Napster chief to depart

Mike Bebel, who came to Napster after Roxio's acquisition of Pressplay last year, is leaving as part of a corporate reorganization that will also consolidate Roxio's offices in Los Angeles.

John Borland Staff Writer, CNET News.com
John Borland
covers the intersection of digital entertainment and broadband.
John Borland
2 min read
The head of Roxio's Napster digital music service is leaving as part of a corporate shuffle, Roxio said Thursday.

Mike Bebel, who came to Napster after Roxio's acquisition of the Pressplay subscription service last year, will be leaving the company after a "transitional period" and will be replaced by Roxio's head of worldwide development, Brad Duea. Roxio's corporate offices are also being consolidated in Los Angeles, instead of being spread out in several locations, the company said.

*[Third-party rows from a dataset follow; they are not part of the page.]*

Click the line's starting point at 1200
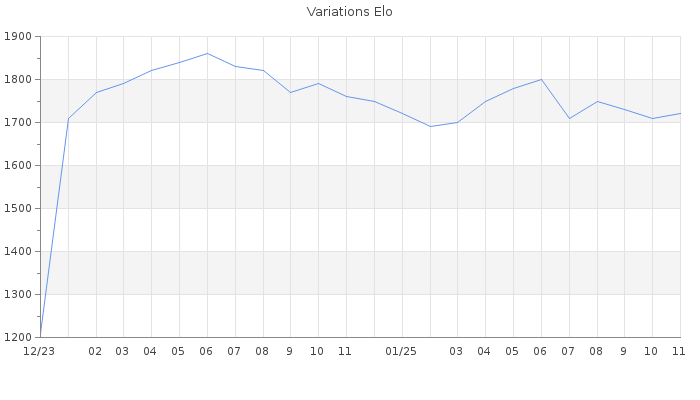Viewport: 700px width, 400px height. pos(40,336)
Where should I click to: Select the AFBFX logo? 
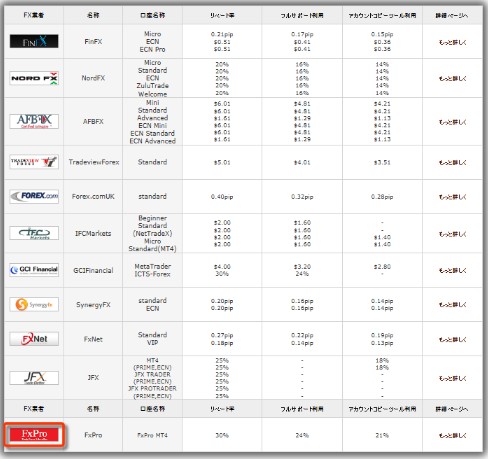coord(34,121)
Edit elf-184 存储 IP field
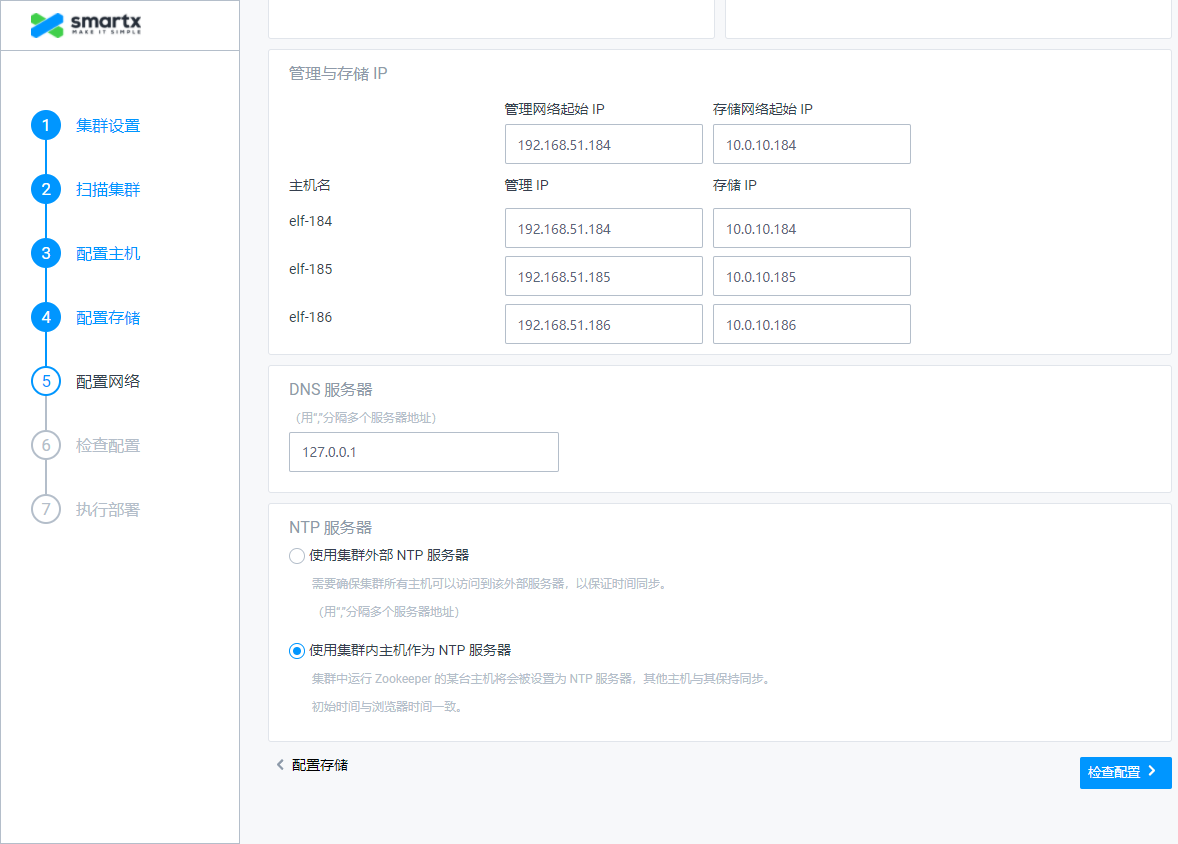Image resolution: width=1178 pixels, height=844 pixels. 811,229
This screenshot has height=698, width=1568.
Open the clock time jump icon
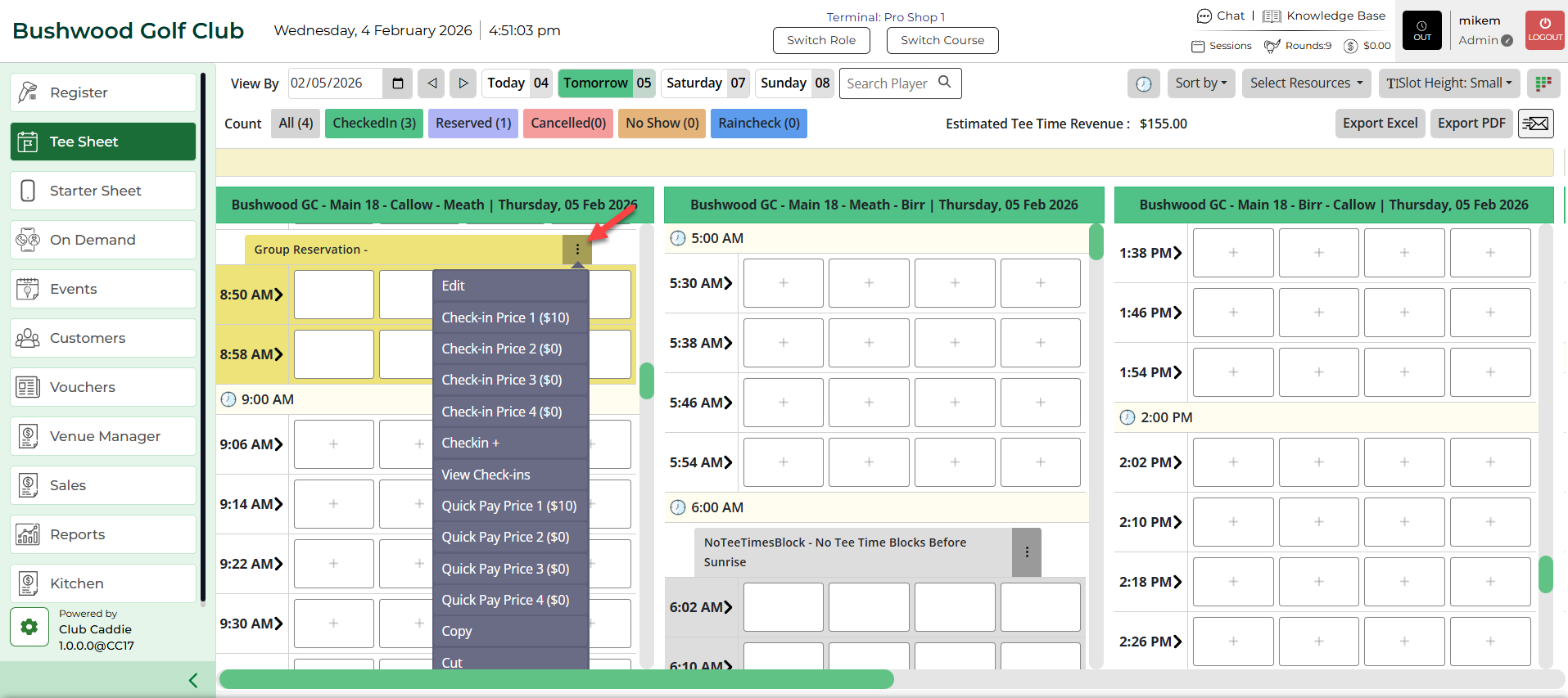(x=1143, y=83)
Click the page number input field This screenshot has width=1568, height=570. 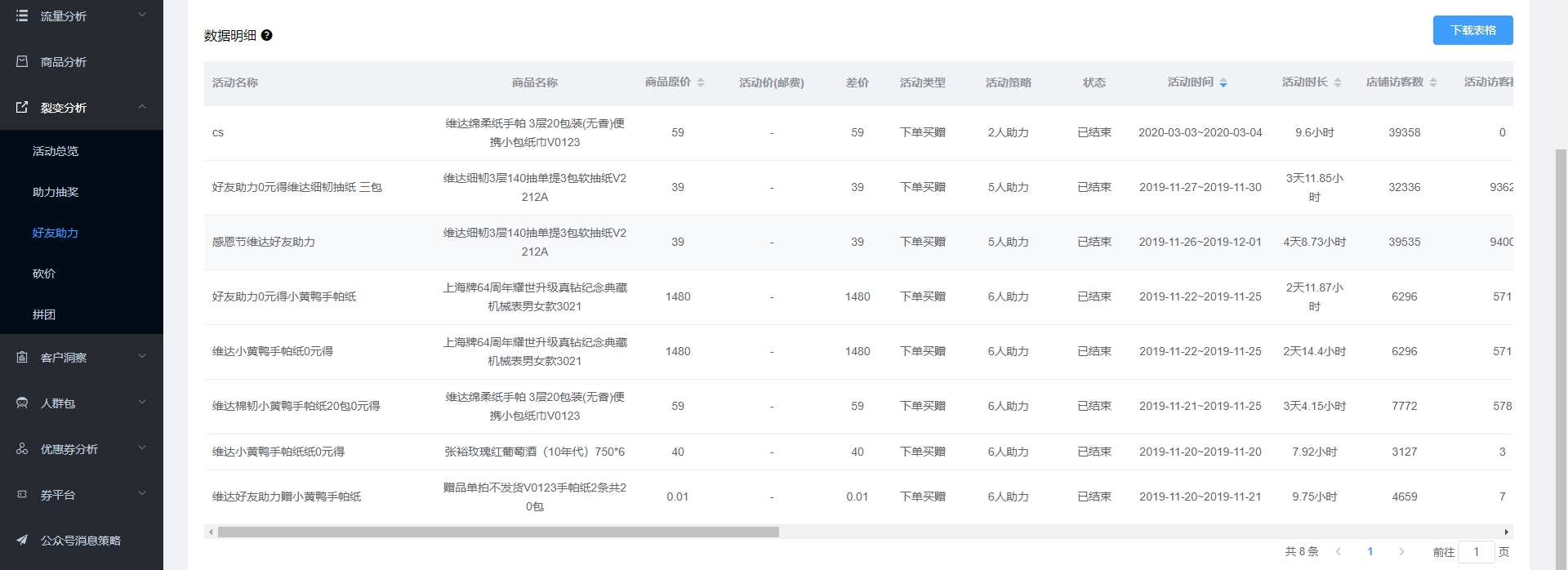(x=1476, y=552)
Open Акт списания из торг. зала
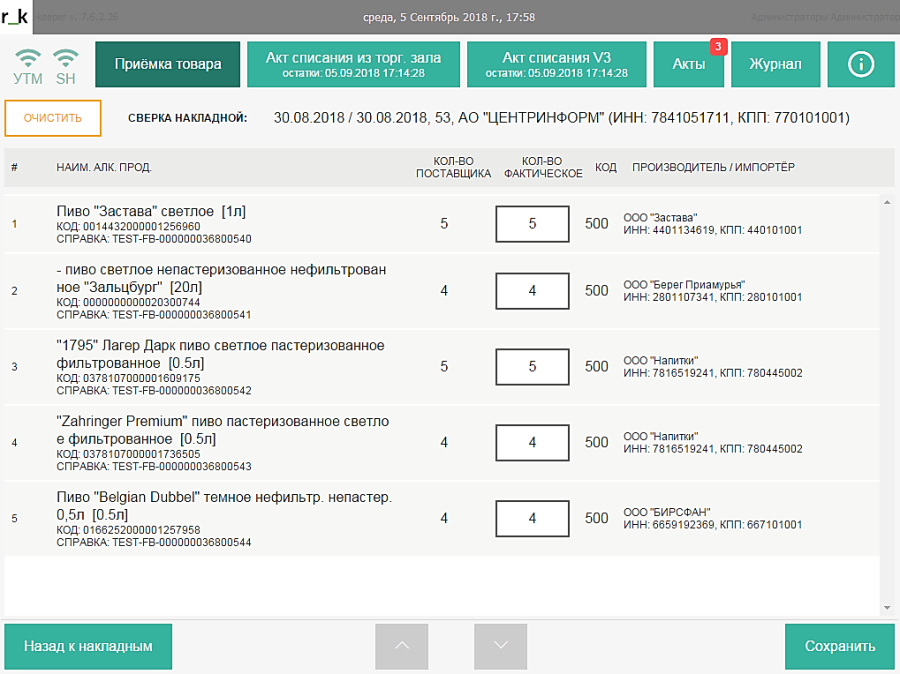Screen dimensions: 900x674 353,64
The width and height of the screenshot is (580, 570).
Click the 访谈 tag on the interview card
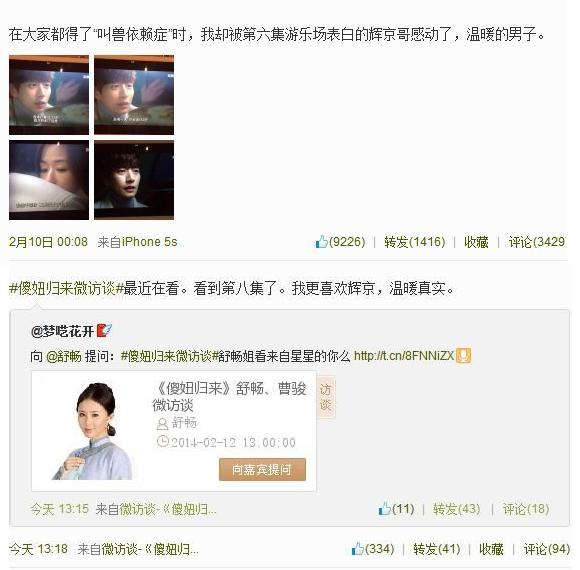click(326, 398)
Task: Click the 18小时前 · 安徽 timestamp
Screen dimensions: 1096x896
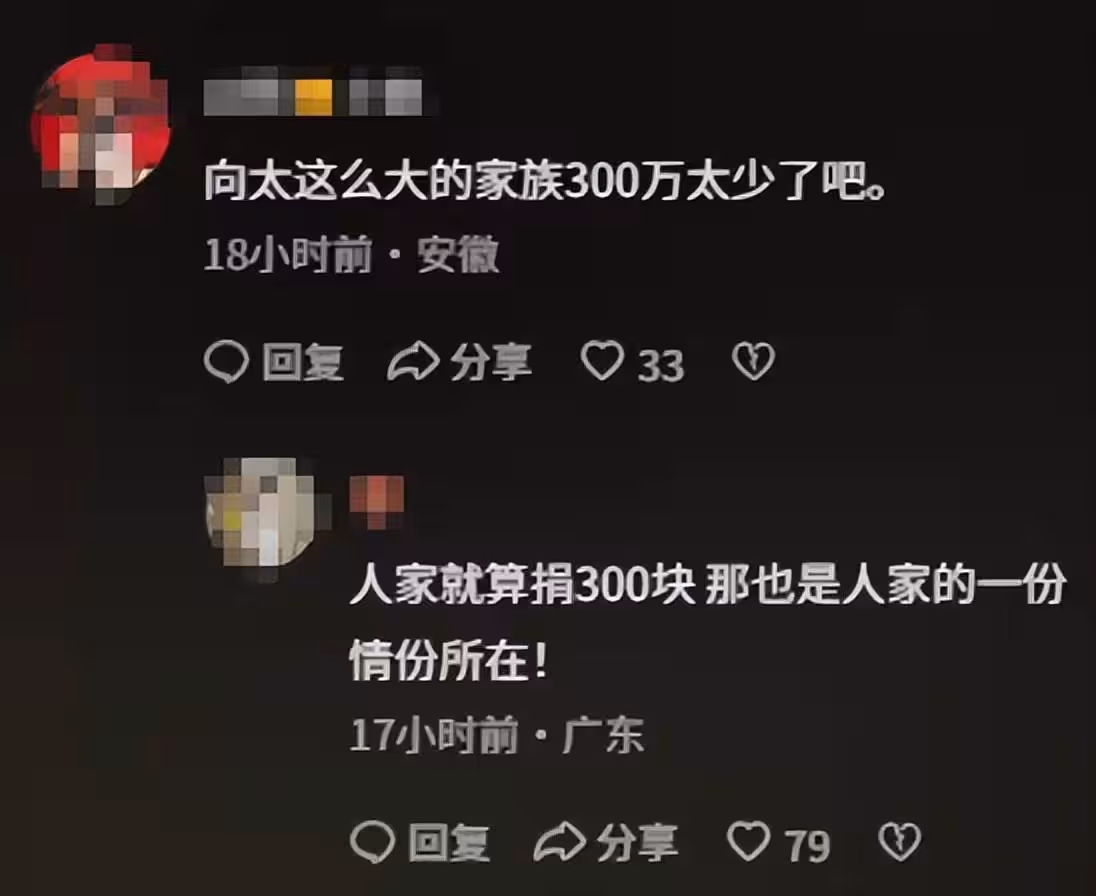Action: click(x=352, y=254)
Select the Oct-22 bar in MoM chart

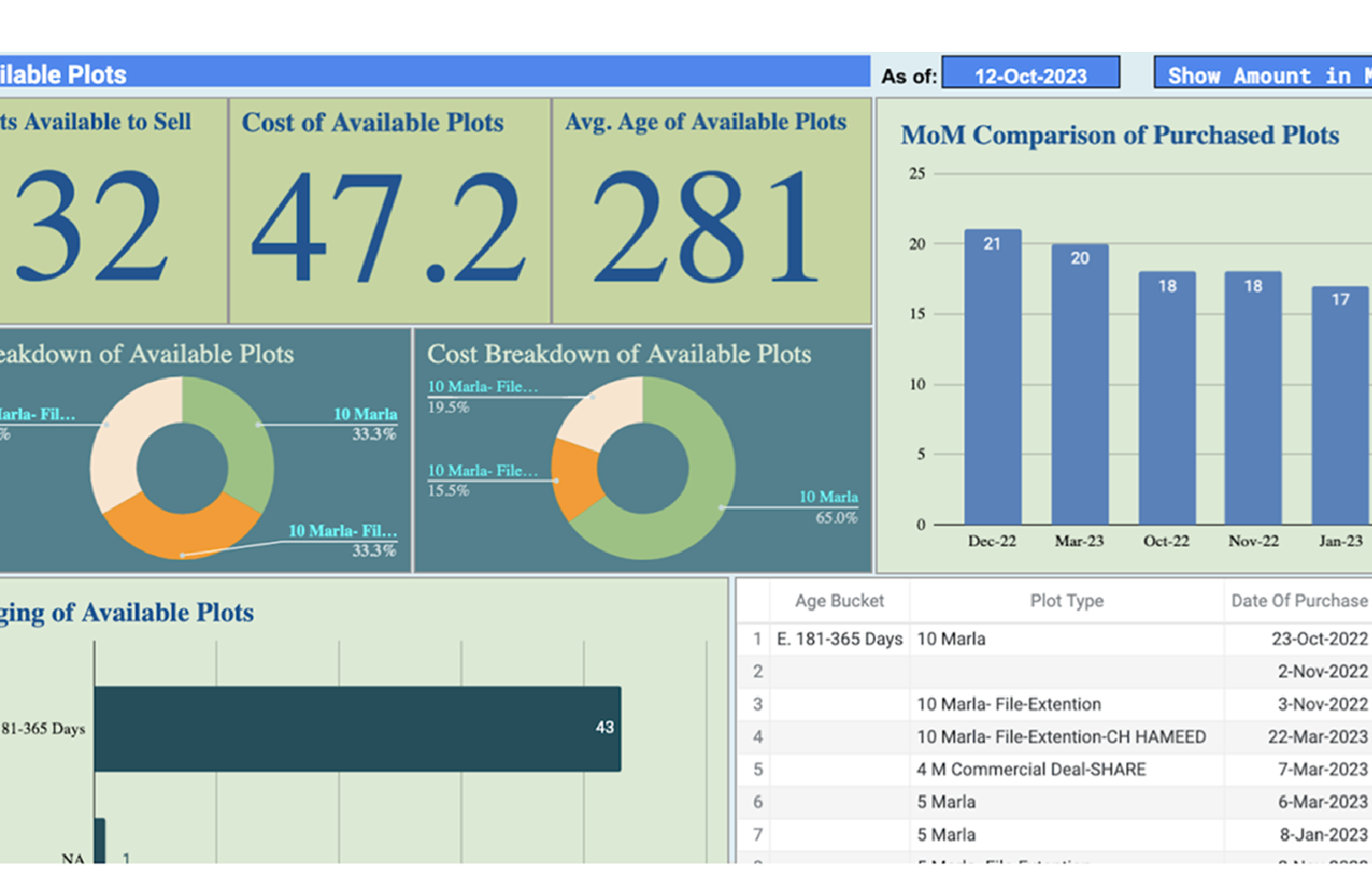(1166, 400)
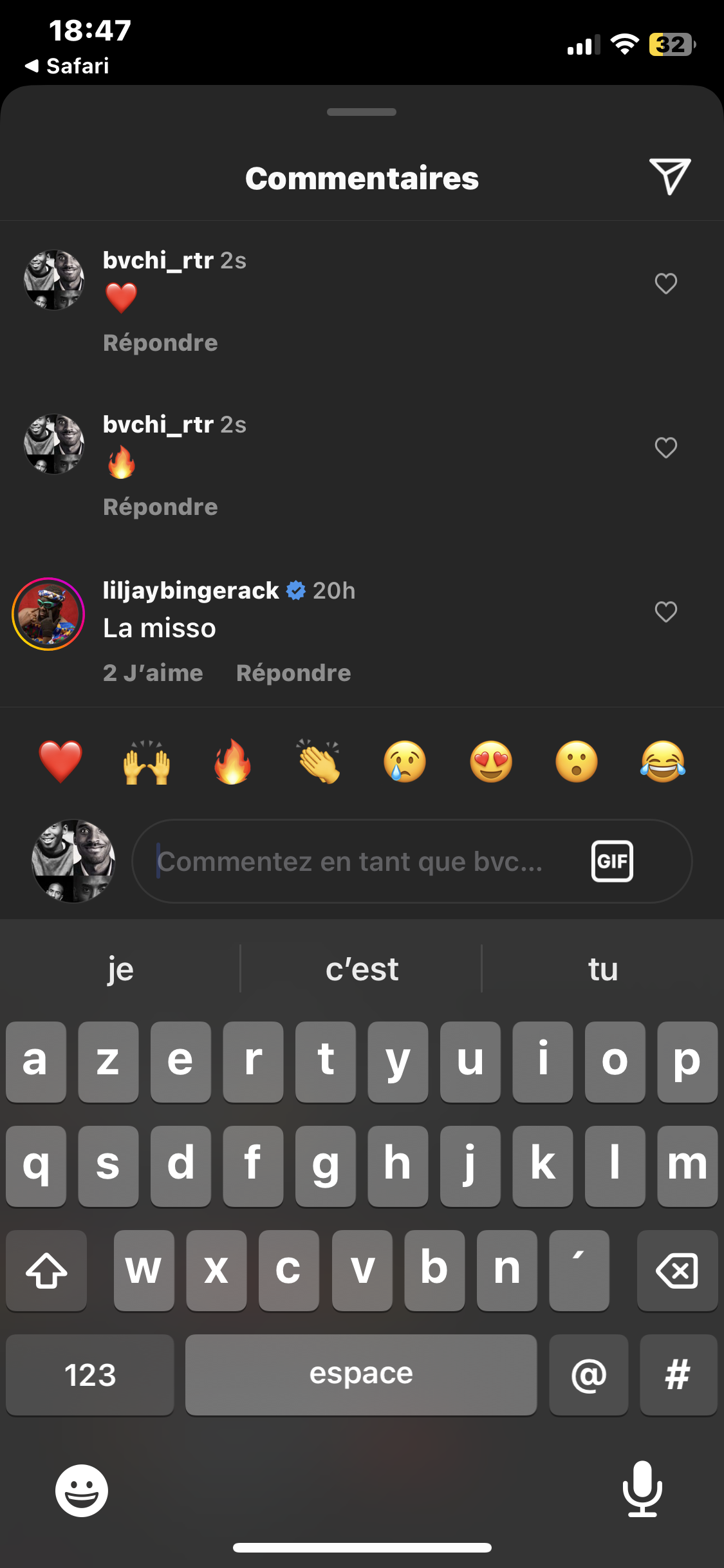Insert the clapping hands emoji reaction
The height and width of the screenshot is (1568, 724).
tap(319, 761)
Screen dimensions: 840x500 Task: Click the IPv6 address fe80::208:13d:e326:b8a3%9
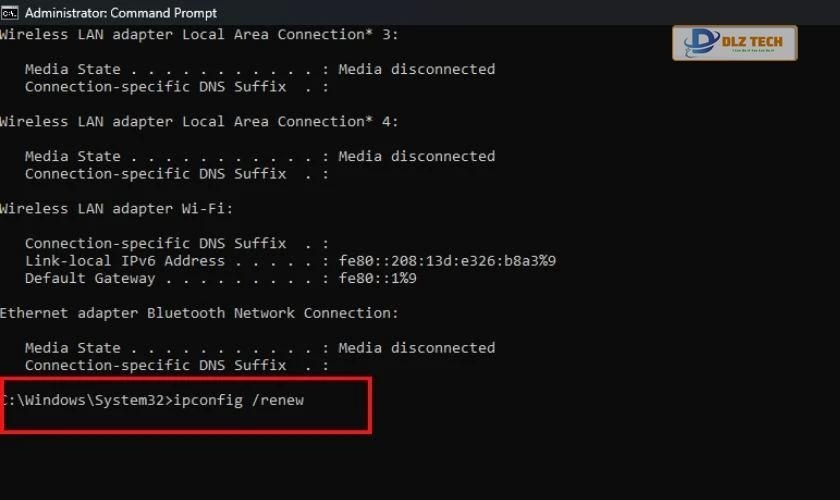pos(447,261)
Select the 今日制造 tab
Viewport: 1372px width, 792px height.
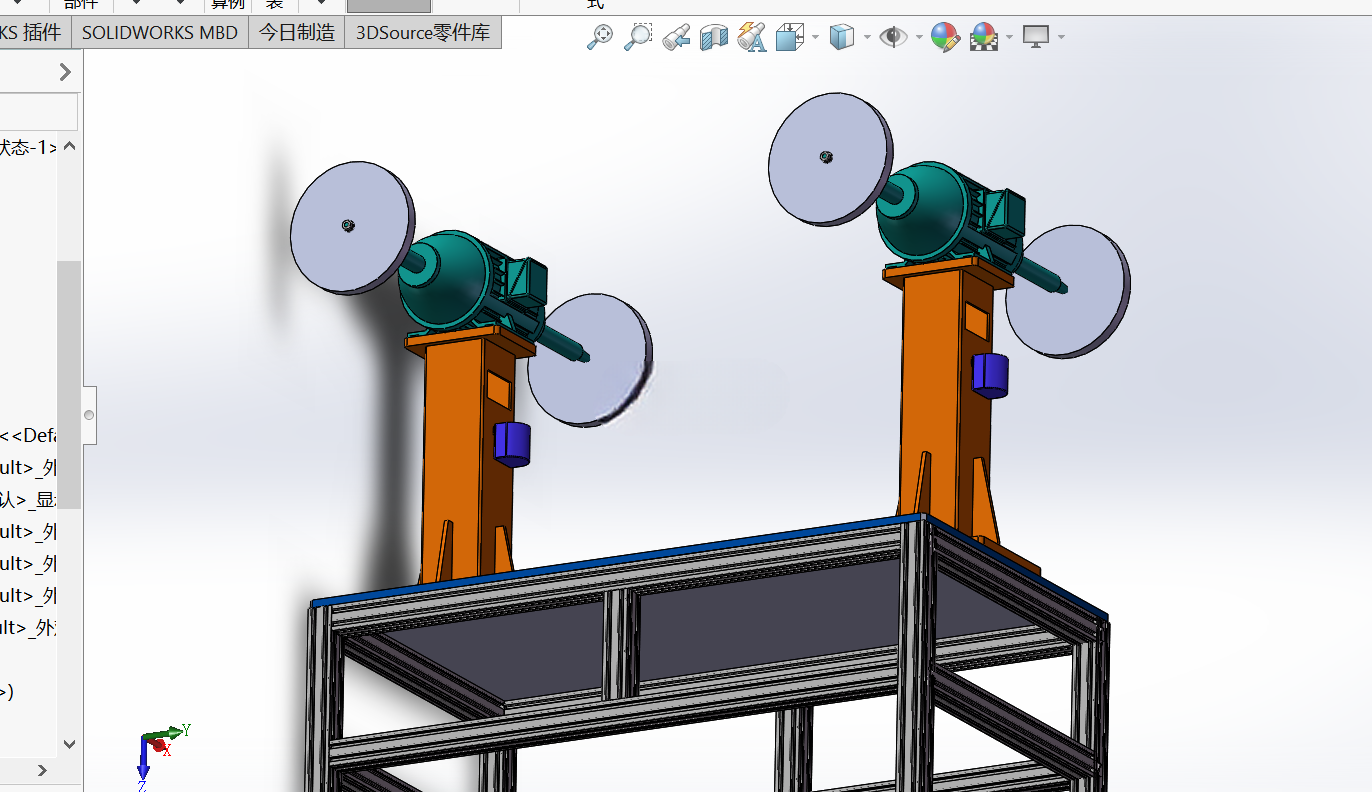click(297, 32)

"We believe Napster will be a very significant contributor to Roxio's future, and headquartering the company in the center of the entertainment industry should prove advantageous," Roxio CEO Chris Gorog said in a statement. "We believe these changes will make Roxio and Napster more productive and efficient organizations."

The shake-up comes after just three months of operation for Roxio's digital music service, which has been slow to gain market share despite the expenditure of tens of millions of dollars in development and marketing.

Roxio spent about $5 million last year purchasing the Napster name in bankruptcy court, and nearly $40 million to acquire Pressplay, a subscription and download service jointly owned by Universal Music Group and Sony Music Entertainment. The company pledged to spend millions more on development and marketing, and raised another $22.5 million early in January, which it said it would spend on its digital media business.

The marketing effort has kept the Napster name in the public eye, but the company has been hard-pressed to catch up to market leader Apple Computer. Early in January, Apple touted research statistics that said the 30 million total downloads from its iTunes music store gave it about 70 percent of the digital music market.

In mid-December, Roxio said it expected music revenue of about $3.5 million for that quarter, split between its digital download and monthly subscription business. A Roxio representative said updated sales numbers would be released Feb. 4 when the company reports its quarterly earnings.

By contrast, RealNetworks on Thursday reported music revenue of $7.9 million for the final 2004 quarter, split between its Rhapsody subscription service and its online radio offerings.

Roxio has helped its visibility by striking a deal with Pennsylvania State University that gives students access to the company's subscription service as part of their student fees. Financial details on that deal were not released, but university officials said they had negotiated a discounted price for the service.

Duea has previously played a key role in negotiating licensing agreements with record labels, and he was also on the Roxio team responsible for the purchase of Pressplay, the company said.

Roxio has been going through an extended period of management shifts. In November, the company announced that longtime Chief Financial Officer Elliot Carpenter had resigned, and was being replaced by Nand Gangwani.